Circulating markers of inflammation and angiogenesis and clinical outcomes across subtypes of pulmonary arterial hypertension.

Abstract

Subtypes of pulmonary arterial hypertension (PAH) differ in both fundamental disease features and clinical outcomes. Angiogenesis and inflammation represent disease features that may differ across subtypes and are of special interest in connective tissue disease-associated PAH (CTD-PAH). We compared inflammatory and angiogenic biomarker profiles across different etiologies of PAH and related them to clinical outcomes. Participants with idiopathic PAH, CTD-PAH, toxin-associated PAH (tox-PAH), or congenital heart disease-associated PAH (CHD-PAH) were enrolled into a prospective observational cohort. Baseline serum concentrations of 33 biomarkers were related to 3-year mortality, echocardiogram, REVEAL score, and 6-minute walk distance (6MWD).Findings were validated using plasma proteomic data from the UK PAH Cohort Study. One hundred twelve patients were enrolled: 45 idiopathic, 27 CTD-PAH, 20 tox-PAH, and 20 CHD-PAH. Angiogenic and inflammatory biomarkers were distinctly elevated within the CTD-PAH cohort.
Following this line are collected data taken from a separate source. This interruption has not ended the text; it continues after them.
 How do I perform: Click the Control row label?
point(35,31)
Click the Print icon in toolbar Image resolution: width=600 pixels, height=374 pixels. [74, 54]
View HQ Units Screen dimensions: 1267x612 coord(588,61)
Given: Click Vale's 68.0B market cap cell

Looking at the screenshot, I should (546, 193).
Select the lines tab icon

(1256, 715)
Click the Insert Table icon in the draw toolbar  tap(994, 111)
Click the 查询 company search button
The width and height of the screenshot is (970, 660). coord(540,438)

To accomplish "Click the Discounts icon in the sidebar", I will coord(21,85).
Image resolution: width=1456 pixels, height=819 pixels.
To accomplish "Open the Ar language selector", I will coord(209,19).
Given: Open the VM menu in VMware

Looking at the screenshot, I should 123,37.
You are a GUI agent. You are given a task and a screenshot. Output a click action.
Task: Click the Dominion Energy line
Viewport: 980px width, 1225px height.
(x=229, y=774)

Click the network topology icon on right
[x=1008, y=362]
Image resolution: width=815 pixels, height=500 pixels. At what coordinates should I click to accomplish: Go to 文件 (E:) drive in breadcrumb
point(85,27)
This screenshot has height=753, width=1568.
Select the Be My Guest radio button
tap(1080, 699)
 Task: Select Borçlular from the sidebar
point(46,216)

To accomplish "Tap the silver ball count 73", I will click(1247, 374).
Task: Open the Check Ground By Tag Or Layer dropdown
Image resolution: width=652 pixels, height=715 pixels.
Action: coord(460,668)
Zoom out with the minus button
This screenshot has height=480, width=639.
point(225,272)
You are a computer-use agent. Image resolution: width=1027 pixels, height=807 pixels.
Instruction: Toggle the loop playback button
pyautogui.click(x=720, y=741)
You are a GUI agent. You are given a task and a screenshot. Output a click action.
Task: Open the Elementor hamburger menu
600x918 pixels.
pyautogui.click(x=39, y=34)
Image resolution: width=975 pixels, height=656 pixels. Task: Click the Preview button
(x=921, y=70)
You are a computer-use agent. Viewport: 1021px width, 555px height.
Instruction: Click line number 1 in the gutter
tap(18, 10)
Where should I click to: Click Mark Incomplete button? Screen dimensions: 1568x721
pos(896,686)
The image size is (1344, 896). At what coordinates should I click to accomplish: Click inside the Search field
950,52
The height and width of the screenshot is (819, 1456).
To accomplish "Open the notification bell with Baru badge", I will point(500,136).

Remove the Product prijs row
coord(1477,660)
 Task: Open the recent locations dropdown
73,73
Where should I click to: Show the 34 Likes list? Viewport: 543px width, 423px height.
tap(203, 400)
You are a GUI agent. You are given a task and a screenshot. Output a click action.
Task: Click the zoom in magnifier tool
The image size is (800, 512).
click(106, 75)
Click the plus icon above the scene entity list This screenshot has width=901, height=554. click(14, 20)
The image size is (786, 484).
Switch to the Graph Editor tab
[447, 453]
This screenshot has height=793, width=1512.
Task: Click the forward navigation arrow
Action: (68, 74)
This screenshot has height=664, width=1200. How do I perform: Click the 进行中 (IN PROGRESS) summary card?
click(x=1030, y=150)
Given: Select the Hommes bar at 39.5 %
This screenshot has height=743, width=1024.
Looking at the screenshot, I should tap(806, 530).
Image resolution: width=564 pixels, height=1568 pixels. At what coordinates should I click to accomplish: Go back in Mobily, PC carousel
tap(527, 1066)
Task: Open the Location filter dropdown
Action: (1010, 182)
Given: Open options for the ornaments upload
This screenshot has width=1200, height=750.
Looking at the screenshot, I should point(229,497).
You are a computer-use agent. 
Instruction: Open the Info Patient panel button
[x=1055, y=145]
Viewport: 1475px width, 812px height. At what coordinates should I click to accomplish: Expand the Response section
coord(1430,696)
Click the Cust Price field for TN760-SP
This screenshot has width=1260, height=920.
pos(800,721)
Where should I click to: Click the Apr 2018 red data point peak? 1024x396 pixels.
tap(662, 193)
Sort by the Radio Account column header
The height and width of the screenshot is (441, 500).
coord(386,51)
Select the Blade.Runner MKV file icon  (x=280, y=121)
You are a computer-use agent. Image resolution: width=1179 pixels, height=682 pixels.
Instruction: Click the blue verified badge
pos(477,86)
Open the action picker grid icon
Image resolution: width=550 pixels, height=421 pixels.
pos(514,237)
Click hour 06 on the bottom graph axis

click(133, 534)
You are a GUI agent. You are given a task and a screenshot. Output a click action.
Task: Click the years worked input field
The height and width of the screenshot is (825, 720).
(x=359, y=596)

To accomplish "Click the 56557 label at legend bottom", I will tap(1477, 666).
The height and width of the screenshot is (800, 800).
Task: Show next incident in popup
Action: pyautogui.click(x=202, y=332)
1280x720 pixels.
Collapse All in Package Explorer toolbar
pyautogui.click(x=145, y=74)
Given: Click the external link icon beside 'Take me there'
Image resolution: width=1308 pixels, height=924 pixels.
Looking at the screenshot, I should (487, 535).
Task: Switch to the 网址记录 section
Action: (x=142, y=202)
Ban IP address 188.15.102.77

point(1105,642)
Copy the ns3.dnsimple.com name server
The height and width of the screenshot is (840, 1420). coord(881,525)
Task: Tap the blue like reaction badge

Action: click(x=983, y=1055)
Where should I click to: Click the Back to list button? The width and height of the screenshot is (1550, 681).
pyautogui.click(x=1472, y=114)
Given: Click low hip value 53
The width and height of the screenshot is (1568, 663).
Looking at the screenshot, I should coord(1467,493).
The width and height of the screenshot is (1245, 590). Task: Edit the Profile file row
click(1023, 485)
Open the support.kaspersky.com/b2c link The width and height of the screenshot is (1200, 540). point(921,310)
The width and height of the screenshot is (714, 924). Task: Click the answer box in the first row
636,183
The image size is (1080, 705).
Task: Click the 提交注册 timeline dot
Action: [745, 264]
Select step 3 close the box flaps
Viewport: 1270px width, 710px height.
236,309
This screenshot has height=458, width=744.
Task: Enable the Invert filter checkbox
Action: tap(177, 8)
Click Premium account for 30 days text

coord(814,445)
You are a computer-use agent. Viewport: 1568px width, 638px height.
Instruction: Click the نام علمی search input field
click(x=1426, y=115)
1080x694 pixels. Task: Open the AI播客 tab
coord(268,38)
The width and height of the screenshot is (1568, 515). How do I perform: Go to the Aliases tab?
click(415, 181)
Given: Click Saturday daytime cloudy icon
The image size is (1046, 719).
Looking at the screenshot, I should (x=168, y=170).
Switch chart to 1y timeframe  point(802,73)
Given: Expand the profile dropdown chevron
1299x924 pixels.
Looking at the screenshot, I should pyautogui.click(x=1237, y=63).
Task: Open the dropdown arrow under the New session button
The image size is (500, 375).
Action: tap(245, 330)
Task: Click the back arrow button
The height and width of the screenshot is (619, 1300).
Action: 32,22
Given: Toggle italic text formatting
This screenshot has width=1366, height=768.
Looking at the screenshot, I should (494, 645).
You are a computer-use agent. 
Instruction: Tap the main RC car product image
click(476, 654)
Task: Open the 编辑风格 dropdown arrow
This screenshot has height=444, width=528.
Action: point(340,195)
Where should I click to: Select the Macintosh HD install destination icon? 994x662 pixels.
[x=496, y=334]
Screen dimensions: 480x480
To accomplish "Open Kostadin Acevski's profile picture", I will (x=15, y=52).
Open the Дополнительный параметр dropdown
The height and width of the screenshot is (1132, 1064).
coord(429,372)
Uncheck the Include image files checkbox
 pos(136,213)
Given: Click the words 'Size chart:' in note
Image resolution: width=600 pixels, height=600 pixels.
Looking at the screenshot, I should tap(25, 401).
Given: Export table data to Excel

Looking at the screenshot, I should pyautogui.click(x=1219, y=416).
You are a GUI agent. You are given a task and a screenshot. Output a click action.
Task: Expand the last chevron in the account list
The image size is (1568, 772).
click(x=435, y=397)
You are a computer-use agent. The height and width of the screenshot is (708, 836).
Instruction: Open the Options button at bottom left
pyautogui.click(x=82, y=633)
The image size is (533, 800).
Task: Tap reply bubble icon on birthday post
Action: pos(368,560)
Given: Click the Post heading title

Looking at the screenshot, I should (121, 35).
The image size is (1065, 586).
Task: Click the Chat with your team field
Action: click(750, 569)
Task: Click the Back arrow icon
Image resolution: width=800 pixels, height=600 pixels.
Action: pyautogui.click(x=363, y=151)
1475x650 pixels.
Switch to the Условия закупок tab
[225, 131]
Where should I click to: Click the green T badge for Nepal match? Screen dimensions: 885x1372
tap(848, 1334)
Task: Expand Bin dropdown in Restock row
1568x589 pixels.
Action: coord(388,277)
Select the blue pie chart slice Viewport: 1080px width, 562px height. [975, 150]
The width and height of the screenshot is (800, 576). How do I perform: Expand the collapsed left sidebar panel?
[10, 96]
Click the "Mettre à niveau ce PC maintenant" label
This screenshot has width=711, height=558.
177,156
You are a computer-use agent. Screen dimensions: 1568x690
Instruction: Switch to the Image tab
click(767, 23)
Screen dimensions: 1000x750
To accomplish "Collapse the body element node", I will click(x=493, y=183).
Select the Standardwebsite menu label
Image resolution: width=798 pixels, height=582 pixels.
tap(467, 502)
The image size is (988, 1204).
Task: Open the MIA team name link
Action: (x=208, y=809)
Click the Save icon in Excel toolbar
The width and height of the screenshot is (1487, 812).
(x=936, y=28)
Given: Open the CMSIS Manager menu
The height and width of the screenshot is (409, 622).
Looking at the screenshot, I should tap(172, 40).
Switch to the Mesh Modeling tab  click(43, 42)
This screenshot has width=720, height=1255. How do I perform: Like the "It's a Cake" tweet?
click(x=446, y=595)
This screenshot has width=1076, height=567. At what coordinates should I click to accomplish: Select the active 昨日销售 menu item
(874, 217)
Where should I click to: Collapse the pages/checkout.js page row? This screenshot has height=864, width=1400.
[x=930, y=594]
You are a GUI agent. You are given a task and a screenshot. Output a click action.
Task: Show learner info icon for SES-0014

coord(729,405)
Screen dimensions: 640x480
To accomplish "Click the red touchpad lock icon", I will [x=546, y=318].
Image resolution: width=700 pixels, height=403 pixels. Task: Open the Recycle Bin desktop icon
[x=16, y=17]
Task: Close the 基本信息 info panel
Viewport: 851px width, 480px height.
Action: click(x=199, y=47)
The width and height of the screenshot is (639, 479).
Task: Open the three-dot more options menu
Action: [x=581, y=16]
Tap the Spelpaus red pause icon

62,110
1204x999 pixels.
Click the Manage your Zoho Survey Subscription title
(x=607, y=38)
Six biomarkers were associated with mortality within the entire PAH cohort: interleukin-6 (IL-6, HR:1.6, 95% CI:1.18-2.18), soluble fms-like tyrosine kinase 1 (sFlt-1, HR:1.35, 95% CI:1.02-1.80), placental growth factor (PlGF, HR:1.55, 95% CI:1.07-2.25), interferon gamma-induced protein 10 (IP-10, HR:1.44, 95% CI:1.04-1.99), tumor necrosis factor-beta (TNF-β, HR:1.81, 95% CI:1.11-2.95), and NT-proBNP (HR:2.19, 95% CI:1.52-3.14). Only IL-6 and NT-proBNP remained significant after controlling for multiple comparisons. IL-6, IP-10, and sFlt-1 significantly associated with mortality in CTD-PAH, but not non-CTD-PAH subgroups.In the UK cohort, IP-10, PlGF, TNF-β, and NT-proBNP significantly associated with 5-year survival. Levels of angiogenic and inflammatory biomarkers are elevated in CTD-PAH, compared with other etiologies of PAH, and may correlate with clinical outcomes including mortality.